• Given instruction A:
According to the passage about 30 Rock and Parks and Recreation, who is Liz's boss at NBC?
• Given instruction B:
Carry the passage about 30 Rock and Parks and Recreation forward with a few more sentences, starting after its final sentence.

On 30 Rock, Liz has to answer to Jack Donaghy, her boss at NBC, whose interests are aligned not towards creative integrity, but towards profitability and placating people who complain about content. And she also has to keep a series of irrational actors, including Tracy Jordan and Jenna Maroney, her eccentric stars, and her temperamental writers room happy in order to keep her show functioning at a minimal level. For Liz to get what she wants in broad strokes, she constantly has to make small sacrifices. Similarly, on Parks and Recreation, Leslie may have far more talents at governance and much more energy for and interest in her work than almost anyone else at any level of Pawnee city government. But one of the constant sources of tension on the show is the way Leslie has a tendency to get out ahead of the rest of her colleagues and the needs and constraints of the organizations she’s working for and the constituencies she’s supposed to be serving.

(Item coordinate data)
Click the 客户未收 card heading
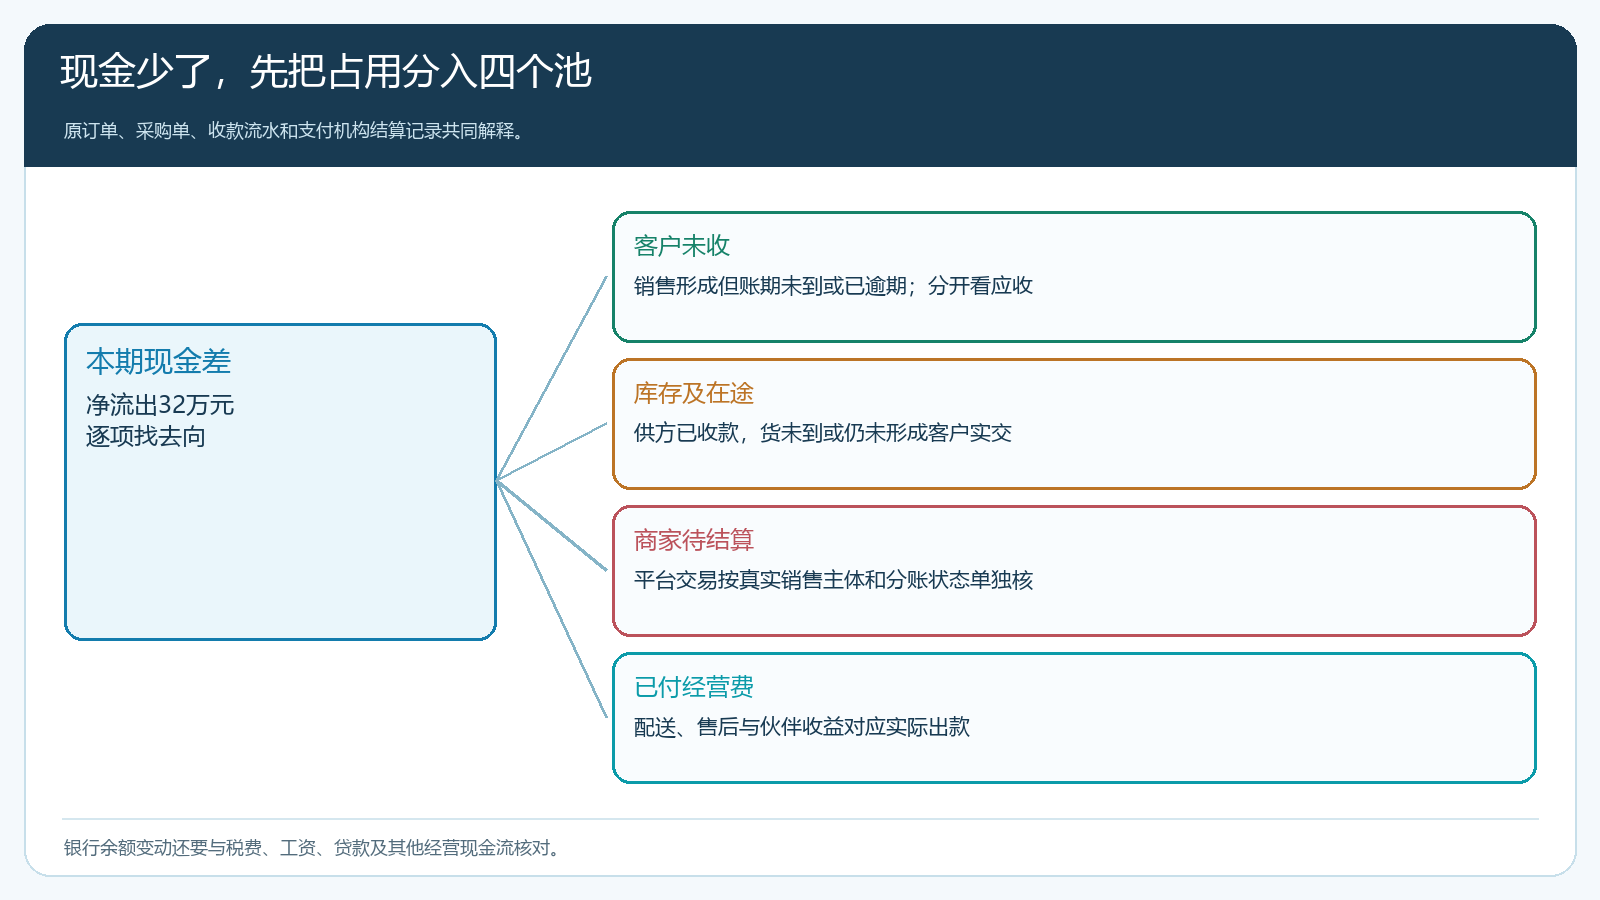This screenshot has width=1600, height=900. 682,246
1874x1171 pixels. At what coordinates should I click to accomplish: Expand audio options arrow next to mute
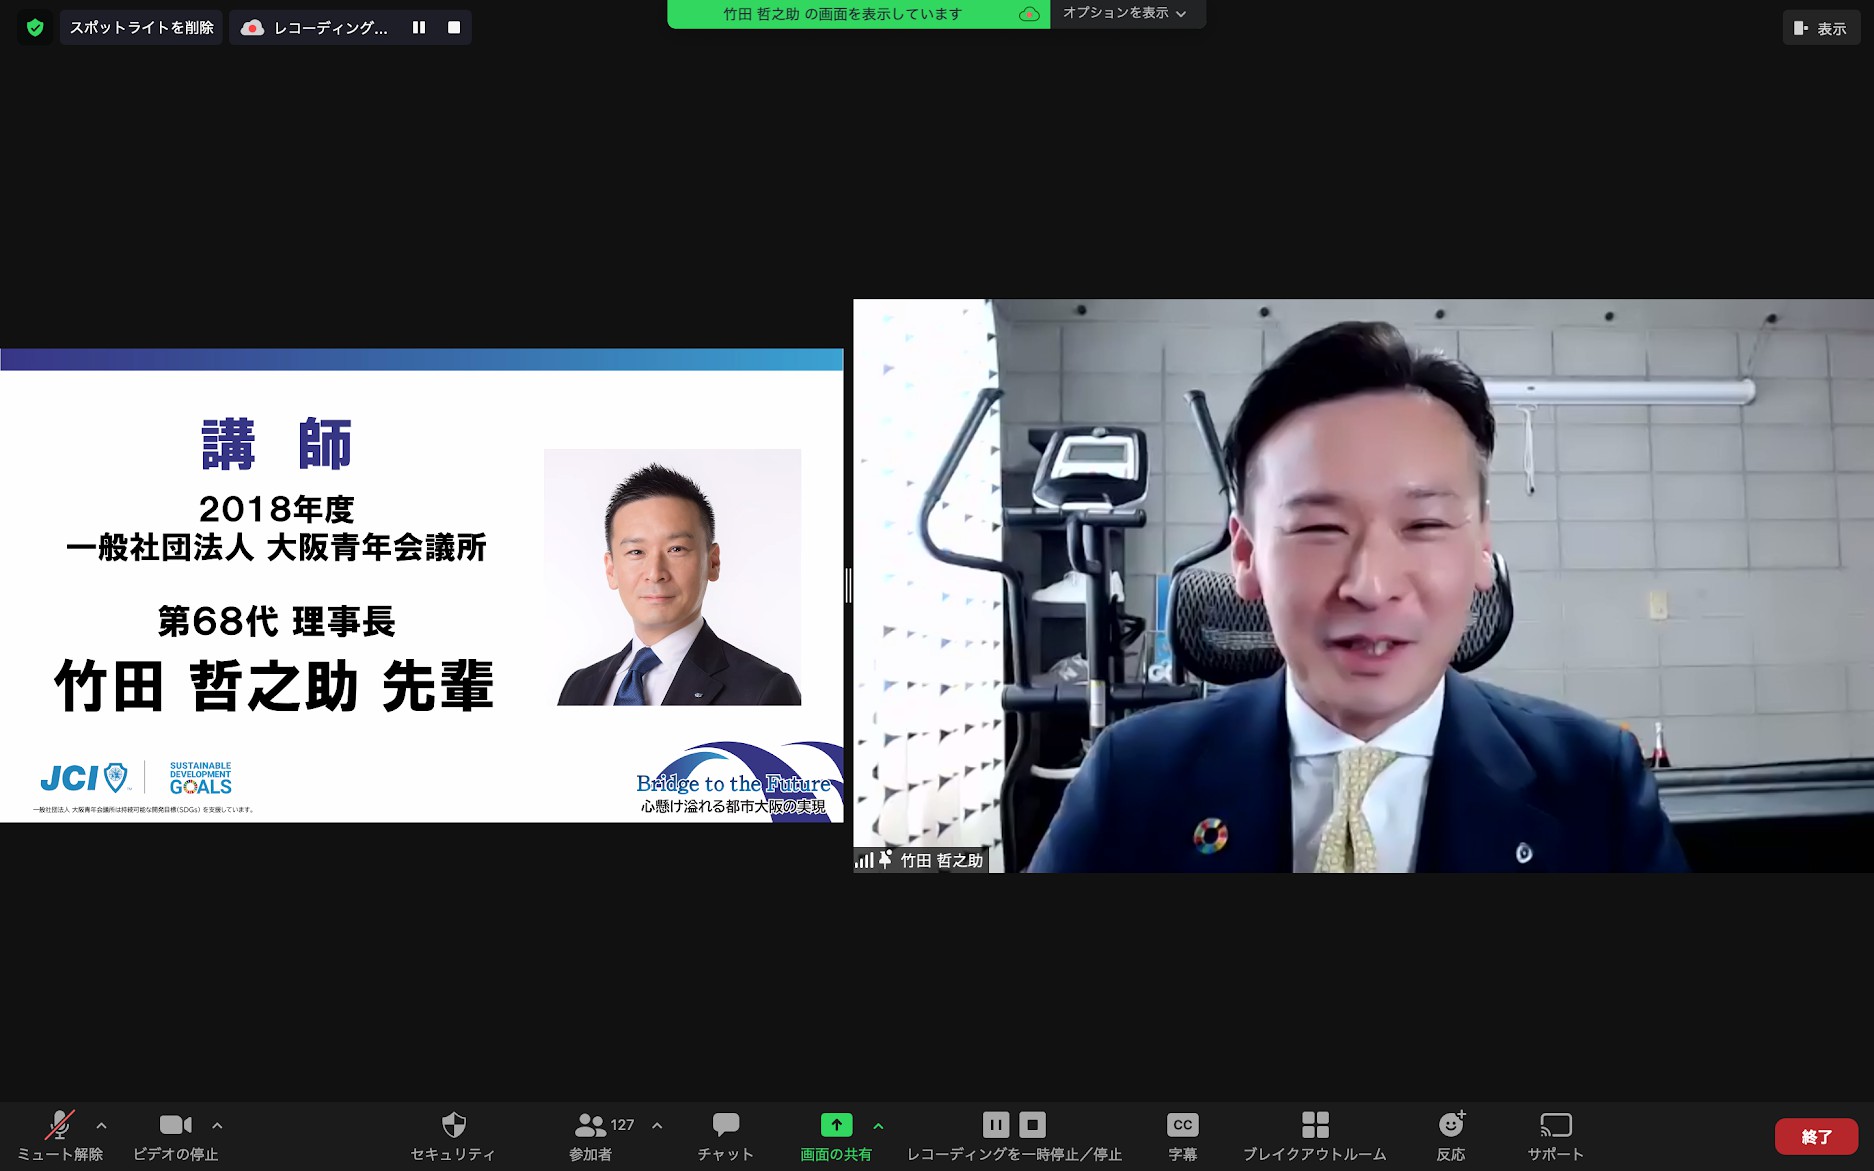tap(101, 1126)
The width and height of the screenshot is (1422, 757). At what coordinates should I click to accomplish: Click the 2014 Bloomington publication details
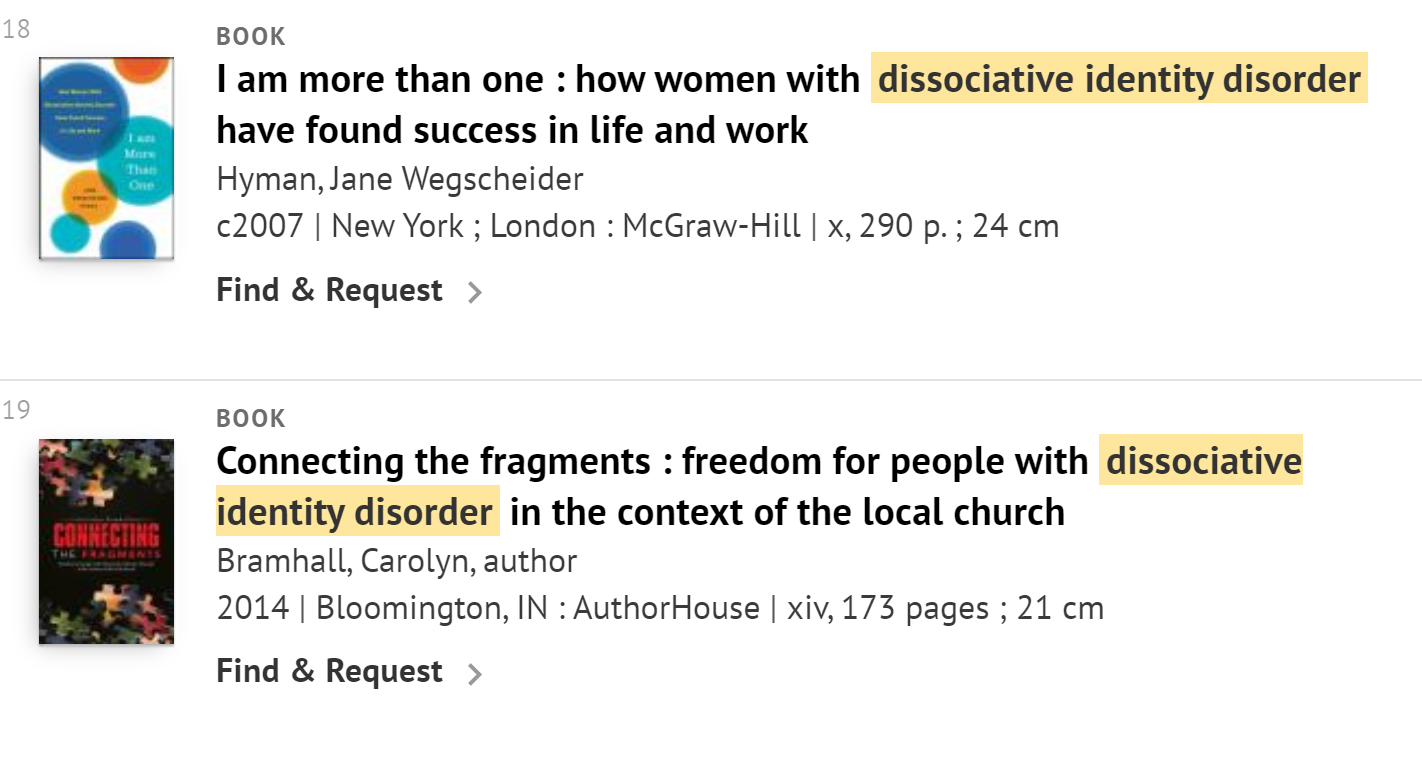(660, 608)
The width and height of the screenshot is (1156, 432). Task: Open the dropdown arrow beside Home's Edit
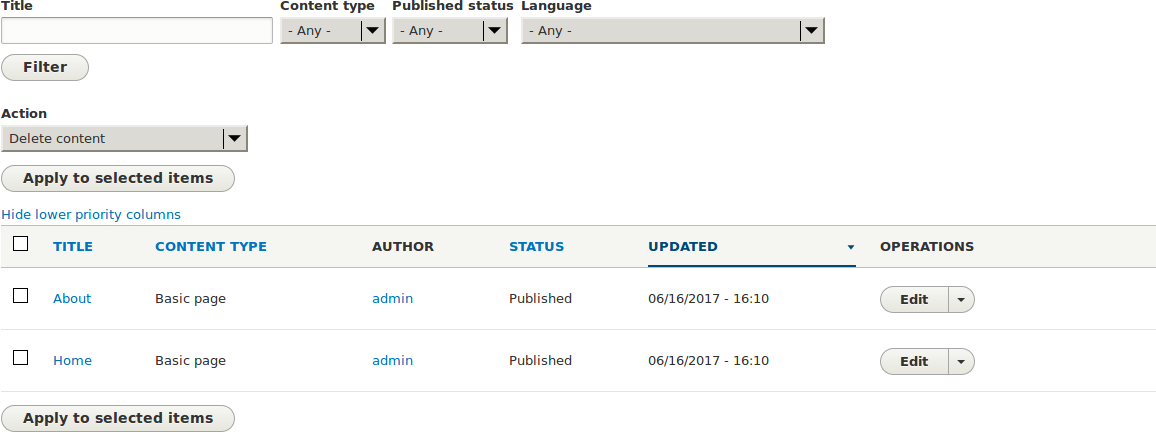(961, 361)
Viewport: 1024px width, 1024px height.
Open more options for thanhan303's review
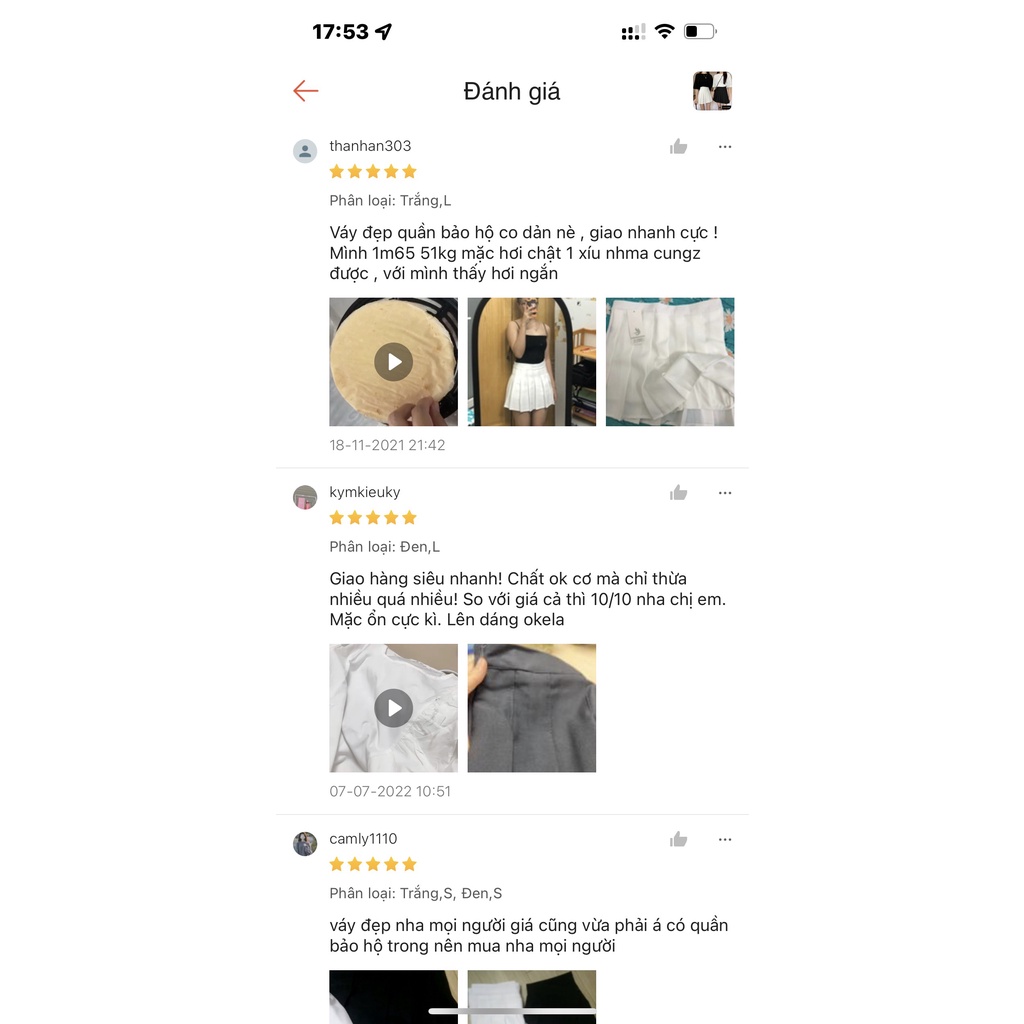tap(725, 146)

• Written answer A:
Jack Donaghy.

• Written answer B:
These conditions are part of what made 30 Rock and still makes Parks and Recreation extremely funny television. They’re also the kinds of dilemmas lots of women face in other settings as well. And it just so happens that knowing how to manage these situations with grace and humor also prepare someone to handle a situation like hosting duties, which requires extreme confidence but a reigned-in ego, perfectly. We and the Hollywood Foreign Press Association are lucky to have Fey and Poehler on the Golden Globes stage for the next two years. But plenty of other candidates could learn from their example as well.